Our kip is under the Blackfriar's Bridge, just where the bridge meets the road real sharp so there's a cave under there, like. We got some straw from the stables on the sly, a little bit at a time, so at night we all burrows in and sleeps in a pile for warmth and comfort. When it rains, trickles of water come down through the black stones, but we knows where they'll be comin' now, so we keeps away. Can't keep away the damp from the river, though. I think that's what took Emily off, the damp and cold from the river. In the night the lights from the city lamps bounce off the waves, an on foggy nights horns sound low and mournful back and forth. It's ships makin' their way to someplace else, and I want to be going somewheres else, too.

Other gangs would like to have our kip, but with Hugh the Grand shakin' his big fists and bellowin' and Scottie wavin' his shiv and the rest of us throwin' rocks, we manages to chase them off and keep our home, at least for the time bein'.

At night, when we're all in a pile, we talks and makes up stories about what we're goin' to be if we grows up. Like Scottie says, he'll be a soldier and all and trade his shiv for a great gleamin' sword and fine red uniform and won't all the fine ladies love him and we girls all say we loves him right now but he says that don't count, us bein' worthless drabs and all and he gets jabbed in the ribs for his cheek.

Hughie allows as how he'd like to be a horse handler 'cause horse handlers have to be big and strong, which he is, and he likes horses and even likes the smell of 'em. We all hold our noses and say _phew_, but he don't care, he likes 'em, is all. There's a lot of horses here in Cheapside 'cause of all the markets and fairs.

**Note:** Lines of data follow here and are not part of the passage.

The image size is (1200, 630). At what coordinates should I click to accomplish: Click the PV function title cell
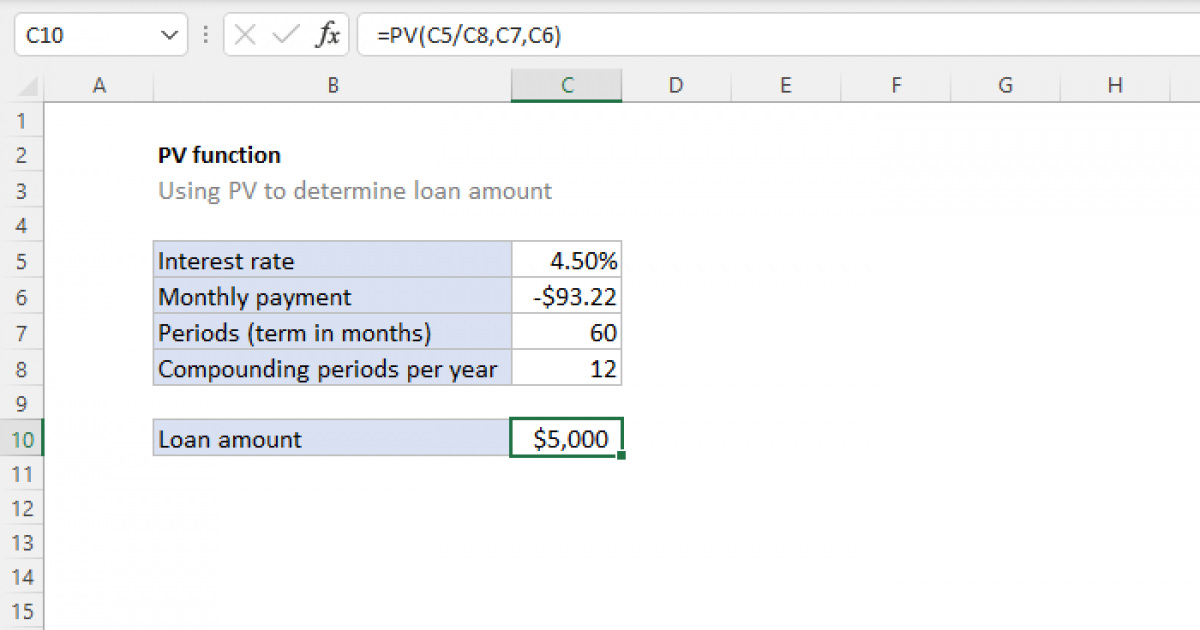coord(220,155)
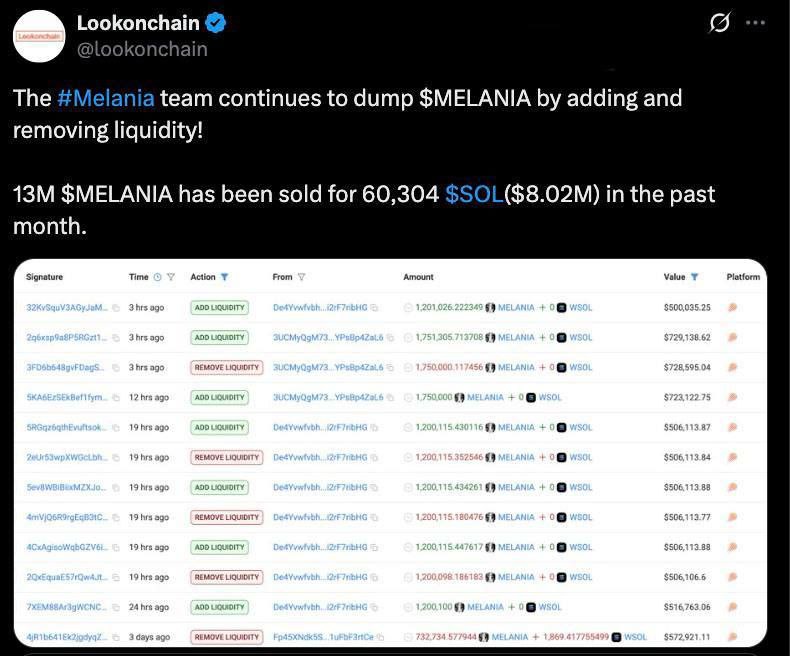The height and width of the screenshot is (656, 790).
Task: Copy the first De4Yvwfvbh...i2rF7ribHG address icon
Action: (x=374, y=307)

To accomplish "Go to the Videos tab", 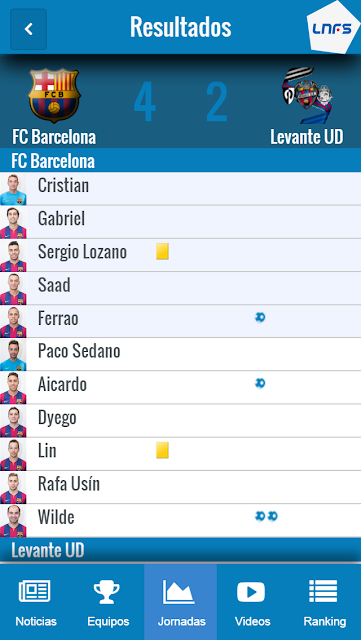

Judy's of a practical turn of mind. too, as she wants to go into service and be a maid for a fine lady, but first she's got to get big enough to be useful to some such fine lady and not just eat her out of house and home. Polly, she just wants to marry a good man and raise up babies. Nancy says she wants to get married, too, and maybe she and her man would have a tavern where there'd be lots of good things to eat and drink, but they'd keep scum like Muck out, it bein' a respectable place, like.

I say I want to be the captain of a fine ship an sail around the world and see the Cathay Cat and the Bengal Rat and gaze upon the Kangaroo, which is what I heard some sailors singin' about over at Benbow's Tavern one day and it sounded right fine to me, them all happy and singin' and carefree it seemed. I'll get rich and famous and spend all me money takin' care of poor miserable orphans, and I get handfuls of straw thrown at me for my sentiments.

* * *

"'Cut out the middleman!' says I to the worthy doctor. "Pay me now only _half_ what ye'd be payin' Muck for me earthly remains and I promise to come and lie down on yer doorstep every time I feels sick and liable to die. I'd even carry a note to the effect that if I perished somewhere else, my body was to be delivered to the Honorable Doctor without delay!'" says Scottie, having returned from the anatomist's full of gruesome stories of bloody tables and knives and things put up in jars.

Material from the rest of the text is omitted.